## TEXTE DE L'EXERCICE

Intervention de Patrick Chaize

Réunion du 12 janvier 2021 à 14h30
Réduction de l'empreinte environnementale du numérique — Discussion d'une proposition de loi dans le texte de la commission

Photo de Patrick ChaizePatrick Chaize :

Madame la présidente, monsieur le secrétaire d’État, mes chers collègues, je suis très heureux de vous retrouver aujourd’hui dans cet hémicycle pour tout d’abord nous souhaiter une très bonne année 2021 et pour examiner la proposition de loi visant à réduire l’empreinte environnementale du numérique en France.

Avec mes collègues rapporteurs de la mission d’information que j’ai eu le plaisir de présider de janvier à juin dernier, nous avons construit ce texte, dans les conditions que vous connaissez. Il s’appuie sur les travaux que nous avons menés, à savoir des auditions, des contributions et des concertations avec tous les acteurs concernés, mais aussi avec le Gouvernement, ou encore une étude chiffrée inédite et prospective sur l’évolution de l’empreinte carbone du numérique en France.

Ce soir, l’heure est donc à la concrétisation et à l’aboutissement de cet important travail précurseur que nous avons su engager au Sénat. Monsieur le secrétaire d’État, vous ne serez donc pas étonné que je commence par vous solliciter pour nous assurer de l’avenir de ce texte, dans le cadre de la navette parlementaire. Je connais votre engagement sur ce sujet et je sais que vous en partagez l’objectif.

À l’origine de notre démarche, il y avait un constat et un objectif. Le constat, c’est que le numérique et ses usages explosent en France comme partout dans le monde. Les périodes inédites de confinement que nous avons vécues sont d’ailleurs venues fort à propos nous rappeler à quel point nous en avons besoin. Ce développement est indispensable à la transition écologique, notamment par les innovations qu’il permet dans les secteurs industriels les plus polluants.

## ENREGISTREMENTS EXTRAITS

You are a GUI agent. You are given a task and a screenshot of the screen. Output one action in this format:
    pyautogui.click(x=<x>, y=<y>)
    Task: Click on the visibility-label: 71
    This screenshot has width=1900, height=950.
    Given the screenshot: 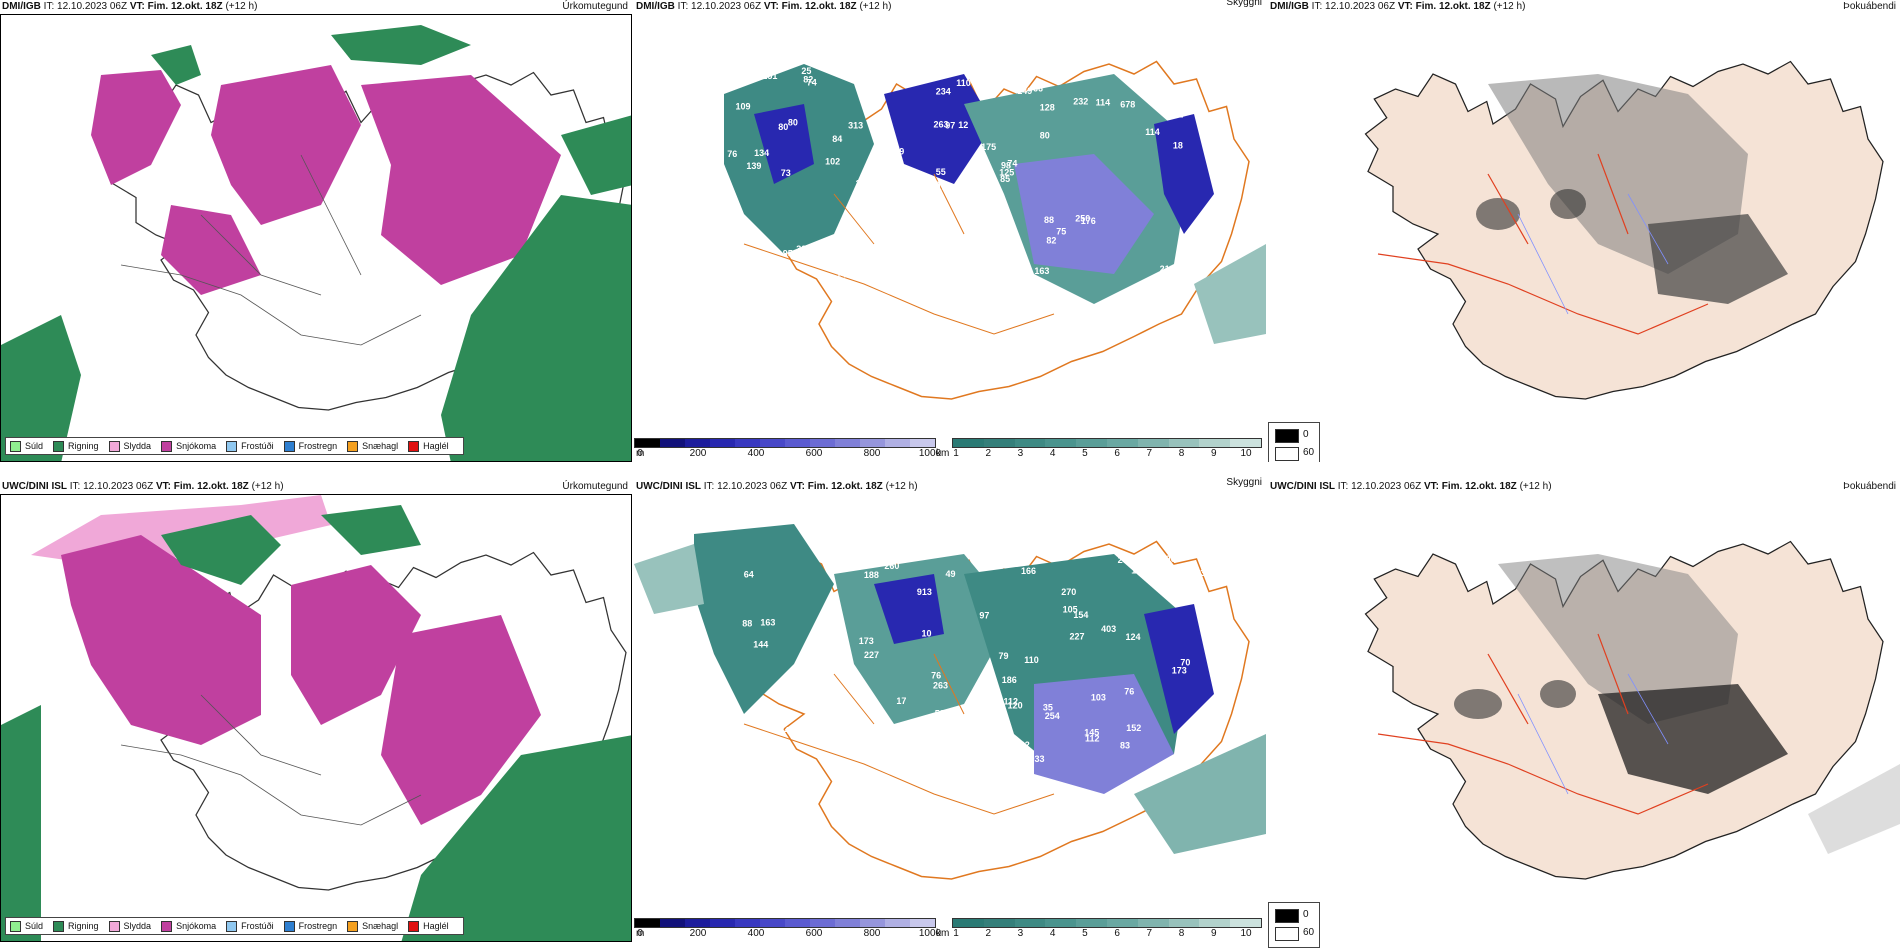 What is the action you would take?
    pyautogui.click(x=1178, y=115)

...

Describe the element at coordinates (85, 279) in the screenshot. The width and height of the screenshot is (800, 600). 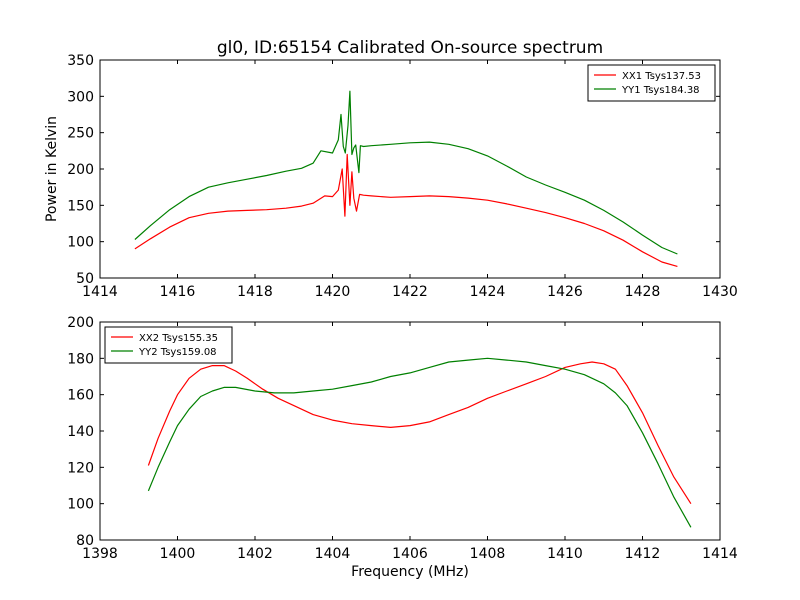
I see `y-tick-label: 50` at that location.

## QUESTIONS D'ÉTUDE
1 - Recopiez mot pour mot le passage du texte de l'exercice allant de « Madame la présidente, monsieur » jusqu'à « carbone du numérique en France. ».
2 - D'après le texte de l'exercice, pendant quelle période Patrick Chaize a-t-il présidé la mission d'information ?
Les enregistrements ne jouent ici aucun rôle.

## RÉPONSES ATTENDUES
1 -
Madame la présidente, monsieur le secrétaire d’État, mes chers collègues, je suis très heureux de vous retrouver aujourd’hui dans cet hémicycle pour tout d’abord nous souhaiter une très bonne année 2021 et pour examiner la proposition de loi visant à réduire l’empreinte environnementale du numérique en France.

Avec mes collègues rapporteurs de la mission d’information que j’ai eu le plaisir de présider de janvier à juin dernier, nous avons construit ce texte, dans les conditions que vous connaissez. Il s’appuie sur les travaux que nous avons menés, à savoir des auditions, des contributions et des concertations avec tous les acteurs concernés, mais aussi avec le Gouvernement, ou encore une étude chiffrée inédite et prospective sur l’évolution de l’empreinte carbone du numérique en France.

2 - De janvier à juin dernier.